3.1.1 Surface detection methods

Field mapping is a well established technique that has contributed to the discovery of billions of barrels of petroleum. In the pioneering era of onshore exploration the search for anticlinal structures at shallow, drillable depths usually began with the recognition of an overlying part of such a structure at the surface. These days, with ready access to various forms of subsurface data, field mapping is more commonly used to assess the structural style of a basin and to provide analogues for concealed reservoirs or source rocks. Far from being an outdated technique, modern fieldwork is becoming increasingly sophisticated as digital data collection is underpinned by Global Positioning Systems (GPS), satellite imagery and digital terrain models. In Norway's Lofoten Islands a detailed analysis of onshore fault and other structural patterns is being extrapolated offshore in order to calibrate three-dimensional (3-D) seismic data in unexplored portions of the Norwegian continental shelf.

3.1.2 Remote sensing methods

Remote sensing involves gathering information of many kinds at a distance from the object of investigation: it gives a regional picture and helps sort the likely areas to follow up from those much larger areas that are less favourable. Satellite, gravity and magnetic methods (see below) are commonly used during the early phase of exploration when a sedimentary basin, or at least a substantial part of it, is not known in sufficient detail to deploy more expensive methods. Their interpretation is simple and can be done relatively cheaply in the office. Satellite images take the form of spectral data over a wide range of wavelengths, from the visible through infrared to microwave (radar). They can sometimes detect unknown petroleum seepages. On land, the presence of a seep is often associated with a change in vegetation or soil colour, especially if the seep is of crude oil, whilst in the offshore setting rising gas bubbles may draw deep water to the surface, giving a cool thermal image. Alternatively, satellites can provide photographic imagery with an extraordinarily good resolution, sufficient to map rock exposures, analyse topography, and to locate roads, habitations and so on.
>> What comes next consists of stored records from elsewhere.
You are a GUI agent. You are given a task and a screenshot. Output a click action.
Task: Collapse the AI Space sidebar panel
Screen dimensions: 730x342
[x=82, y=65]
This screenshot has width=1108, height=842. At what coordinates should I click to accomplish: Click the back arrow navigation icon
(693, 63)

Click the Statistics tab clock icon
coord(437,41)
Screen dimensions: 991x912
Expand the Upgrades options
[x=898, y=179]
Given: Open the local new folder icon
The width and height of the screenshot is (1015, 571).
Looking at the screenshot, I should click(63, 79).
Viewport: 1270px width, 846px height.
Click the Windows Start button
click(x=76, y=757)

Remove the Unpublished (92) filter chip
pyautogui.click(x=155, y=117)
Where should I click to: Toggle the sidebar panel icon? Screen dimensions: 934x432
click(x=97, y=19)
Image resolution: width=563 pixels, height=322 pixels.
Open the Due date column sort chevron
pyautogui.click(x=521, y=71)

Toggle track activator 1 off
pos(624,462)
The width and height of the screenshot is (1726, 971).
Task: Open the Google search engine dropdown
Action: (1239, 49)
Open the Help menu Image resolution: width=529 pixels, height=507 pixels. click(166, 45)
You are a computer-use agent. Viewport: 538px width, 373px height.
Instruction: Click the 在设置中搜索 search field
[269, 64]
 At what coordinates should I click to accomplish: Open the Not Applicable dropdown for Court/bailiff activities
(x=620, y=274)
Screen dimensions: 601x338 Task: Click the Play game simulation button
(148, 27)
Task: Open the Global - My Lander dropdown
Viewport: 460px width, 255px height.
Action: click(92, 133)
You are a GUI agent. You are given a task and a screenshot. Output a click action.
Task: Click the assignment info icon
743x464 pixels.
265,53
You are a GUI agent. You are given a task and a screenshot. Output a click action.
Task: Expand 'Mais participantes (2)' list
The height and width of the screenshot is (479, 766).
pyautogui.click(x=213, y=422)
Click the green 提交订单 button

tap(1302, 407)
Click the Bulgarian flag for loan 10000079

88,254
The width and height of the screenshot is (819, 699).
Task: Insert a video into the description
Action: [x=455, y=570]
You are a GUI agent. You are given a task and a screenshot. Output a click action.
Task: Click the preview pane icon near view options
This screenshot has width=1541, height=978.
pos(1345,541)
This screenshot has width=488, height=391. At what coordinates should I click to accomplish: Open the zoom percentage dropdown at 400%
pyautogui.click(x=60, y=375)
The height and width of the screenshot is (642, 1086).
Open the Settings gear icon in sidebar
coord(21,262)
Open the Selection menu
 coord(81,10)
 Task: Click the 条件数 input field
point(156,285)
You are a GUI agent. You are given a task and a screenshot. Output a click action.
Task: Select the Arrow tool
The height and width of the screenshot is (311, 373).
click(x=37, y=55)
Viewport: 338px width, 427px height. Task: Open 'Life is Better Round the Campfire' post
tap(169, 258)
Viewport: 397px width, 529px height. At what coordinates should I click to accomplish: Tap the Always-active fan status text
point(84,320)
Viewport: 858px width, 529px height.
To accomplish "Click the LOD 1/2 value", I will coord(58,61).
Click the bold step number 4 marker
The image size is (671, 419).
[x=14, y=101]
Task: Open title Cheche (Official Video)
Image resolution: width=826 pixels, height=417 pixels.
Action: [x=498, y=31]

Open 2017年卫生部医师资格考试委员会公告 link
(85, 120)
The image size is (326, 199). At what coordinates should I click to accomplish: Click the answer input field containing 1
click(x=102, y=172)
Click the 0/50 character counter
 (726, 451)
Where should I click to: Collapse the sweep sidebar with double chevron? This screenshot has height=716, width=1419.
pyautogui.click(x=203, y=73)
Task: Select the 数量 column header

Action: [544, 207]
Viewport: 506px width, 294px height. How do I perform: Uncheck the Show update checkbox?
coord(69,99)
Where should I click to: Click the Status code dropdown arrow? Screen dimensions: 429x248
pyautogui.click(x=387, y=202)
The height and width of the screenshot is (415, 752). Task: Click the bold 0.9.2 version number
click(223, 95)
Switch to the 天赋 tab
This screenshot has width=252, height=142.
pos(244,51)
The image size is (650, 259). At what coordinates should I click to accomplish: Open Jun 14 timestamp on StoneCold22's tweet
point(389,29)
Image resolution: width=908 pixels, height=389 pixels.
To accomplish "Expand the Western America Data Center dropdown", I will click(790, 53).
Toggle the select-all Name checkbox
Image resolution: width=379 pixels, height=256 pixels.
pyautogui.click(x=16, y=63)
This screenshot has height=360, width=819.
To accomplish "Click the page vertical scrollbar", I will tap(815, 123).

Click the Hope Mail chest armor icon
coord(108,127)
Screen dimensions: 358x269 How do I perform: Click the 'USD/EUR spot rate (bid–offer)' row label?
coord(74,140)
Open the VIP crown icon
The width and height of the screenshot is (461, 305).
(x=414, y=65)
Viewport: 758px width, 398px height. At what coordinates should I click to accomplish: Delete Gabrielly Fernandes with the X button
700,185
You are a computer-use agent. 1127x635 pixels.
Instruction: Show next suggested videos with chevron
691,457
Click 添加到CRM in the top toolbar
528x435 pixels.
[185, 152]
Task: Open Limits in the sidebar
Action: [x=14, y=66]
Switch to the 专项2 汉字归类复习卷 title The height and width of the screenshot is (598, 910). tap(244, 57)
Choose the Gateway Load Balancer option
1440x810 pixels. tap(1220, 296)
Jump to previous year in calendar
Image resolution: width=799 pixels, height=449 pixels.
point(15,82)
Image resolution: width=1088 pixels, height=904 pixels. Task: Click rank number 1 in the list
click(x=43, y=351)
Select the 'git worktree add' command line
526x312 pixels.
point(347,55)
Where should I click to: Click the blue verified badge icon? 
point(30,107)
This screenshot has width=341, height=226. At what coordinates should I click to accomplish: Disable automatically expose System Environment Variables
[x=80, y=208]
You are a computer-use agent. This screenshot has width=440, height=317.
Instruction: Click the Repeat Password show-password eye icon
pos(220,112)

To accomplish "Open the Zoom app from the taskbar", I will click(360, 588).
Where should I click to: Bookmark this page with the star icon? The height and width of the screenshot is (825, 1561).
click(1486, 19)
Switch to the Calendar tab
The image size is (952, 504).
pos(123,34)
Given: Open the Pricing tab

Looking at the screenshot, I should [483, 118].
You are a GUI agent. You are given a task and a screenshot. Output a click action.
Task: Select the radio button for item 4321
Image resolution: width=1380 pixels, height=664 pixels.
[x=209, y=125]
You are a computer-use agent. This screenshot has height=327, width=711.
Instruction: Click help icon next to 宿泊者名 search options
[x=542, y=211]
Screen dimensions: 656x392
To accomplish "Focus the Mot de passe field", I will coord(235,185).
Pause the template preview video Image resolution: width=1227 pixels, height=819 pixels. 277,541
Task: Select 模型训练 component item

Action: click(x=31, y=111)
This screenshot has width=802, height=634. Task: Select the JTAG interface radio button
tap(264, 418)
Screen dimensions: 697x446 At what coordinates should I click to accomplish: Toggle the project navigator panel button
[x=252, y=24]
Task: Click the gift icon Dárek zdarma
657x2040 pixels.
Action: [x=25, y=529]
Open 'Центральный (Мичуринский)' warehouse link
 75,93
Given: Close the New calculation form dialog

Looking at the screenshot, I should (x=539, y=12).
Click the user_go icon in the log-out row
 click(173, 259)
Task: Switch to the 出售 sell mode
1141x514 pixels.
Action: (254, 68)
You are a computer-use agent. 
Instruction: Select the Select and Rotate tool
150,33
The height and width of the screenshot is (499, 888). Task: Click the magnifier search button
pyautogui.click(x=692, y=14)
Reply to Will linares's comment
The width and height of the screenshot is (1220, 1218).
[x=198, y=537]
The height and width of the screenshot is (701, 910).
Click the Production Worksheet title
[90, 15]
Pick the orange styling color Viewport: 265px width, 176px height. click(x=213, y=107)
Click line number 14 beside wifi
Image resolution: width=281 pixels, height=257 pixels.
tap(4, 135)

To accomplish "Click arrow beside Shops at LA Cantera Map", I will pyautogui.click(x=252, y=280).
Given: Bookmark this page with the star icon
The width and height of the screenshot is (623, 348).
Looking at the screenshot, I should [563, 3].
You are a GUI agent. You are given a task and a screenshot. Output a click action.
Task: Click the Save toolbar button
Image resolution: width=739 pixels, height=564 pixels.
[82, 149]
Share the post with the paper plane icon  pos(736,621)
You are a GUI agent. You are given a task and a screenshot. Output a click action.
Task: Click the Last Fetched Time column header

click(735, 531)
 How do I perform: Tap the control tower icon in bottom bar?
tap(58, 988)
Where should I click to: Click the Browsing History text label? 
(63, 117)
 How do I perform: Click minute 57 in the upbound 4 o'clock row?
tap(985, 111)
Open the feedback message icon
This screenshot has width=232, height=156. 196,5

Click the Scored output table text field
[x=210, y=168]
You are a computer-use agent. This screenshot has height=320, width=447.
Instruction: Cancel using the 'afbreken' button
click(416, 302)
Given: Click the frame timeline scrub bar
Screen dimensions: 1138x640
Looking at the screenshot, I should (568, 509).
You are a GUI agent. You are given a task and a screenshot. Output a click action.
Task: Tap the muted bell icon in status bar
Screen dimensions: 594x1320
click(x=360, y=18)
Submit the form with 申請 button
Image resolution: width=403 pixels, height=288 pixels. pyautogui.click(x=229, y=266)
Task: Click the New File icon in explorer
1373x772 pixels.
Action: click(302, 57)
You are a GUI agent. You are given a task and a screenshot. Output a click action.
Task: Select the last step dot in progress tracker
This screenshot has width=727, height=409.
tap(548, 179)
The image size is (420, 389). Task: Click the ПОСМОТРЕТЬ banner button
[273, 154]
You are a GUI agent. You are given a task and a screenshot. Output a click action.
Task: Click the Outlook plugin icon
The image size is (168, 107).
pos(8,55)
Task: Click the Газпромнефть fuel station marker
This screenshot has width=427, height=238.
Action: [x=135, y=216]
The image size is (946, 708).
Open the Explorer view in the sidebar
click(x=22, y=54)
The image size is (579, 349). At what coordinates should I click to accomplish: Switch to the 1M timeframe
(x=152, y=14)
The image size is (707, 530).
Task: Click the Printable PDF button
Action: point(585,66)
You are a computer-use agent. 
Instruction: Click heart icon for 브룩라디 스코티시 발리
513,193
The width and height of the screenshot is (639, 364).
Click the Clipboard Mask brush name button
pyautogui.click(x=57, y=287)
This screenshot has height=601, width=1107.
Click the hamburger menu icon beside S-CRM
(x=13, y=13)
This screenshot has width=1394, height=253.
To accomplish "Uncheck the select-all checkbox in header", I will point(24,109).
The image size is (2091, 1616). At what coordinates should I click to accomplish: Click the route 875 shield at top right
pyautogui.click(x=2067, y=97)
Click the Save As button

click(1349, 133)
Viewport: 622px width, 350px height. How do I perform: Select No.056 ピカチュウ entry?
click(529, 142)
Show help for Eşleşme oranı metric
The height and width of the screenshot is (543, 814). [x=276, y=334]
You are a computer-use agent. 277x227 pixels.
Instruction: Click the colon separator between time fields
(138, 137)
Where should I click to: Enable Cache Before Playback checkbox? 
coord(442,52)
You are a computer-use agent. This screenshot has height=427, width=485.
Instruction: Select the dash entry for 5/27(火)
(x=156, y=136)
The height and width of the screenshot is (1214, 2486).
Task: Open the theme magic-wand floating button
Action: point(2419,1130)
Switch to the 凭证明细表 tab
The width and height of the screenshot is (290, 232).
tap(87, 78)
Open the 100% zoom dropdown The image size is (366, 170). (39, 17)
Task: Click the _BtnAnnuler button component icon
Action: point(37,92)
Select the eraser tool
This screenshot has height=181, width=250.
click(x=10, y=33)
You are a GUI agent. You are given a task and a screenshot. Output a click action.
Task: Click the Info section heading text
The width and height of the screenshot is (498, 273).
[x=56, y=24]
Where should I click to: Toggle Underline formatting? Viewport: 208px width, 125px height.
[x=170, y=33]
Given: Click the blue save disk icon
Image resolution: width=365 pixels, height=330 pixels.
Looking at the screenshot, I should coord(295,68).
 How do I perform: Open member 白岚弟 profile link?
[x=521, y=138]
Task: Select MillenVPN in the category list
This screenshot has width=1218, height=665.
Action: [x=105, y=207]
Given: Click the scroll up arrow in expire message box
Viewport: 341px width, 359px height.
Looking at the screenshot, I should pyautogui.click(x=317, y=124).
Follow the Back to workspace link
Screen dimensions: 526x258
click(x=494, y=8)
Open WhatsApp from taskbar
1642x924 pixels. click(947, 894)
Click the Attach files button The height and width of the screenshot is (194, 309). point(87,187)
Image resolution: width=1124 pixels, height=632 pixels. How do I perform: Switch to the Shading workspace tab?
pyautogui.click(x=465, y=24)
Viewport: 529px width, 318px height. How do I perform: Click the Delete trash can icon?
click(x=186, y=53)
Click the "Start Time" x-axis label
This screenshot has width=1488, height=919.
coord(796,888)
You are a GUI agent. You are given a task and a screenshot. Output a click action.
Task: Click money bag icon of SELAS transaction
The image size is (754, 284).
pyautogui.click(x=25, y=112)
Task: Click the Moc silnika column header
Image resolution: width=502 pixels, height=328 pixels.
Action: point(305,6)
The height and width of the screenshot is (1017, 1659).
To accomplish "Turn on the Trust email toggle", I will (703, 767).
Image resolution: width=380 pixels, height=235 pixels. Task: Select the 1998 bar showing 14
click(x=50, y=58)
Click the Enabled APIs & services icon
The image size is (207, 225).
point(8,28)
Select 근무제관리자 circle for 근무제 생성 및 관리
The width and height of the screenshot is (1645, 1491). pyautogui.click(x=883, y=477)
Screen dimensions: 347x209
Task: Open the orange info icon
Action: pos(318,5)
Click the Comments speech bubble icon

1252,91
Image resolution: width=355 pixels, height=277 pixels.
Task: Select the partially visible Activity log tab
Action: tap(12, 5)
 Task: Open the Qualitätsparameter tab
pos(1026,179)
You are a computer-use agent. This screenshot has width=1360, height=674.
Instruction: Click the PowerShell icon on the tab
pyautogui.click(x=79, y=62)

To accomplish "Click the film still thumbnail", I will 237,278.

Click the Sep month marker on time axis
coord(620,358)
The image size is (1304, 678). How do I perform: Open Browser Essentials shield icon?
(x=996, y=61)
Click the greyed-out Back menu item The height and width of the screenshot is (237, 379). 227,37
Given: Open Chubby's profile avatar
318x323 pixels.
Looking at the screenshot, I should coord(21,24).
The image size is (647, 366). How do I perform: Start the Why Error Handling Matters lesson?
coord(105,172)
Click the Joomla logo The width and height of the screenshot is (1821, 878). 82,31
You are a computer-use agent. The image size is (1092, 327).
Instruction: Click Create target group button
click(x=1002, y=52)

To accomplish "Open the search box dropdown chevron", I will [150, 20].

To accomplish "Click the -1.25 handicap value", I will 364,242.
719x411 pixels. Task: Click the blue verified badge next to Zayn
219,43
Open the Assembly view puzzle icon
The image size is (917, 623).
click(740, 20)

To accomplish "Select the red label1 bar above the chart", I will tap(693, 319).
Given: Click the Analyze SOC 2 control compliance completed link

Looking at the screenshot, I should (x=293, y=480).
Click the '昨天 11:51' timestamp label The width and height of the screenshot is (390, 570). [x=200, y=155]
Gravity surveys are often used to analyse sedimentary basins at the regional scale. Because sedimentary rocks usually have a lower density than crystalline rocks, thick sequences of relatively low-density sediments effectively reduce the Earth's gravitational force and they are characterised by regional gravity lows. Gravity data may be collected on land, at sea or by air and they are particularly useful in areas of difficult terrain, such as jungles and deserts, where access is difficult. Regional airborne magnetic surveys can also be used to define the shape and gross structure of a basin and they are often acquired in tandem with gravity surveys. Magnetic rocks cause perturbations in the Earth's magnetic field, whereas non-magnetic rocks have little effect. Sediments are typically poorly magnetic because they do not contain large amounts of iron-rich minerals, whereas igneous rocks such as volcanic lavas often do. So sedimentary basins characteristically have a low, uniform magnetic signature that contrasts markedly with the highly variable magnetic anomalies associated with metamorphic basement rocks and near-surface volcanic intrusions. Where faults juxtapose rocks with different magnetic properties at depth, the faults show up as distinctive linear features.